When implementing the sync functionality, the importer's ``cancel_sync_repo`` method must be
implemented as well. This call will be made on the same instance performing the sync, therefore
it is valid to use an instance variable as a flag the sync process uses to determine if it should
continue to proceed.

Upload Units
^^^^^^^^^^^^

Method: ``upload_unit``

The Pulp server provides the infrastructure for users to upload units into a repository. It is
the job of the importer to take the steps necessary to:

* Generate and save the inventoried representation of the unit.
* Determine the appropriate relative path at which to store the unit.
* Move the unit from the provided temporary location to the final storage path as provided
  by Pulp.

The conduit provides the ``init_unit`` and ``save_unit`` calls as described in :ref:`importer_sync`.
Refer to that section for more information on usage.

Import Units
^^^^^^^^^^^^

Method: ``import_units``

The Pulp server provides an API for selecting units to copy from one repository to another. The
importer's ``import_units`` method is called on the **destination repository** to handle the
copy.

There are two approaches to handling this method:

* In most cases, the unit can be shared between the two repositories. A new association is created
  between the destination repository and the original database representation of the unit. This
  approach is accomplished by simply calling the conduit's ``save_unit`` method for each unit to
  be copied.
* In certain cases, the same unit cannot be safely referenced by both repositories.
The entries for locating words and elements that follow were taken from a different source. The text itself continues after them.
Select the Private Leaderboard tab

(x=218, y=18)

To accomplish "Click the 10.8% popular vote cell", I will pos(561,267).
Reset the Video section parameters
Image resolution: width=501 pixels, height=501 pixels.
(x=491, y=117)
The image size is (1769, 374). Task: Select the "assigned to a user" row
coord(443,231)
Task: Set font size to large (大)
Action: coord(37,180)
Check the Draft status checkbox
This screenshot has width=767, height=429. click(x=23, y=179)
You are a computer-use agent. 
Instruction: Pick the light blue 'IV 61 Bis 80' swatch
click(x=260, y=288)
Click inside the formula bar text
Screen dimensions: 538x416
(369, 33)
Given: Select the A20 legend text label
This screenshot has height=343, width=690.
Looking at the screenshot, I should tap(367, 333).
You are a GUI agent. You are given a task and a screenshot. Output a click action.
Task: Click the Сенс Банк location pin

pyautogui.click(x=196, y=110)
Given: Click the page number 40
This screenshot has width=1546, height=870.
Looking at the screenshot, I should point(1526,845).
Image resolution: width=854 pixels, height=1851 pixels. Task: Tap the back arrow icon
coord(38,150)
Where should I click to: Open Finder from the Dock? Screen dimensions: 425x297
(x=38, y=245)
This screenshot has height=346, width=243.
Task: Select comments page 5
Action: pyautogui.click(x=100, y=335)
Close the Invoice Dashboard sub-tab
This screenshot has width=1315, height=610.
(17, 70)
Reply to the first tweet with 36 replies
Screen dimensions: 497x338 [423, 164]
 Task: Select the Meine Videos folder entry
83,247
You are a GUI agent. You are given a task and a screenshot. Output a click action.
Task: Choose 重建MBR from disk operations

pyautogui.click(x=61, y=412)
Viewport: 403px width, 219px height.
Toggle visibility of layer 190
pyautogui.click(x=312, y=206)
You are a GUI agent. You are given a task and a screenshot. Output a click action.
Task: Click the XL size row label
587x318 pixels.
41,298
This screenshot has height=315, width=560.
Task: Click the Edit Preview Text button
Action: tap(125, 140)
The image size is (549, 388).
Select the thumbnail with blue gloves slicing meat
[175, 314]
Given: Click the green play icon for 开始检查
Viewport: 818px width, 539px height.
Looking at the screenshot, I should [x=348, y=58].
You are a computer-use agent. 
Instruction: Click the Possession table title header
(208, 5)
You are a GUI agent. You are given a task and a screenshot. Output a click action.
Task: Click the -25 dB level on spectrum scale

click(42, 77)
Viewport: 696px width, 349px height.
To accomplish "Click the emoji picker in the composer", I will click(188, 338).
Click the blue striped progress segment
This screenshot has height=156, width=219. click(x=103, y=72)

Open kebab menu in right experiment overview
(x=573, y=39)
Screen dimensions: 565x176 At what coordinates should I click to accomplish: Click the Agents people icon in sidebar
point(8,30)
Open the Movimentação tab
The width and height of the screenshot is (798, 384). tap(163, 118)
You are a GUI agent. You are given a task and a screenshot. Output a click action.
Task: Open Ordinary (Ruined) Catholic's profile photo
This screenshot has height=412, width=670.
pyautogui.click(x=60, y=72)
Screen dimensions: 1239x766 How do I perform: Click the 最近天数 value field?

A new unit
  must be created using the ``init_unit`` method and then saved to the repository with ``save_unit``
  in the same way as in :ref:`importer_sync`.

.. note::
 Take note if which attributes on the unit are required for use when importing.
 It is then possible to specify in the associate
 request's :ref:`unit association criteria <unit_association_criteria>` which fields should
 be loaded, which result in reduced RAM use during the import process,
 especially for units with a lot of metadata.

Remove Units
^^^^^^^^^^^^

Method: ``remove_units``

When a user unassociates units from a repository, the Pulp server will make the necessary database
changes to reflect the change. The ``remove_units`` method is called on the repository's importer
to allow the importer to perform any clean up steps is may need to make, such as removing any
data it may have been storing about the unit from the working directory. In most cases, this method
does not need to be overridden.

.. warning::
 This call should not remove the unit from its final location specified by Pulp. Pulp will handle
 the deletion of the file itself during its orphan clean up process.